Feb. 27 (Bloomberg) -- Carlyle Group LP’s founders received $92.9 million each last year in pay and cash dividends, an increase of 61 percent from 2012, as the firm took advantage of rising equity markets to sell shares in companies.
William Conway, Daniel D’Aniello and David Rubenstein were each paid a $275,000 salary, Washington-based Carlyle said today in a filing with the U.S. Securities and Exchange Commission. Each founder also received $92.6 million in cash distributions during the year from their ownership of partnership units in the company they started in 1987 as a leveraged-buyout group.
Carlyle profit rose 79 percent last year as its portfolios gained in value and it seized on rising stock markets to sell holdings. The firm sold shares of railway operator Genesee & Wyoming Inc., French cable operator Numericable Group SA and ratings company Nielsen Holdings NV, in addition to completing sales of aviation-information company Arinc Inc. and German software maker P&I Personal & Informatik AG, both of which returned more than 4.5 times the investment by Carlyle and its limited partners.
“Our 2013 performance was better than we had anticipated earlier in the year because of the growing strength during the year of our portfolio,” Rubenstein said on a Feb. 19 conference call. “Our performance also exceeded our prior outlook because some of the exit activities that we earlier expected would occur in future periods in fact occurred in 2013.”
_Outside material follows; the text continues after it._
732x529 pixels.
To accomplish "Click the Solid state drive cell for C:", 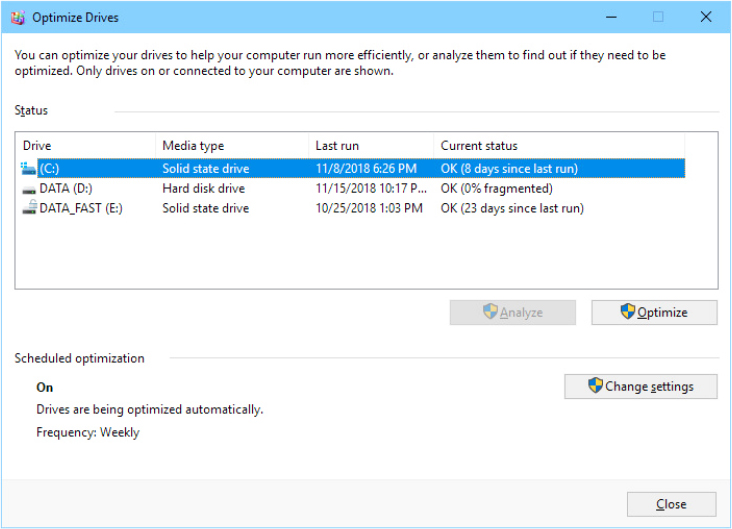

The exits resulted in a full-year shareholder dividend of $1.88 a share, compared with $1.12 in 2012. Holders of Carlyle partnership units, such as the three founders and other senior executives, received $1.97 a share, the firm said in the filing. Carlyle employees during the year committed $1.1 billion of their money to funds managed by the firm.
KKR & Co., the private-equity firm founded and run by billionaire cousins Henry Kravis and George Roberts, said Feb. 24 its two leaders received more than $161 million each last year, almost all of it from dividends on their stock ownership and carried interest, or their slice of investment profits. Their payouts increased more than 17 percent from 2012 as the firm’s after-tax profit rose 5.2 percent and it boosted its dividend by 15 percent.
The American Enterprise Institute, a Washington-based research group, said Feb. 25 it received a $20 million pledge from D’Aniello for a new building in the Carlyle chairman’s name. Rubenstein, Carlyle’s co-chief executive officer, was ranked the 21st most charitable American last year by the Chronicle of Philanthropy, giving $121.7 million to institutions.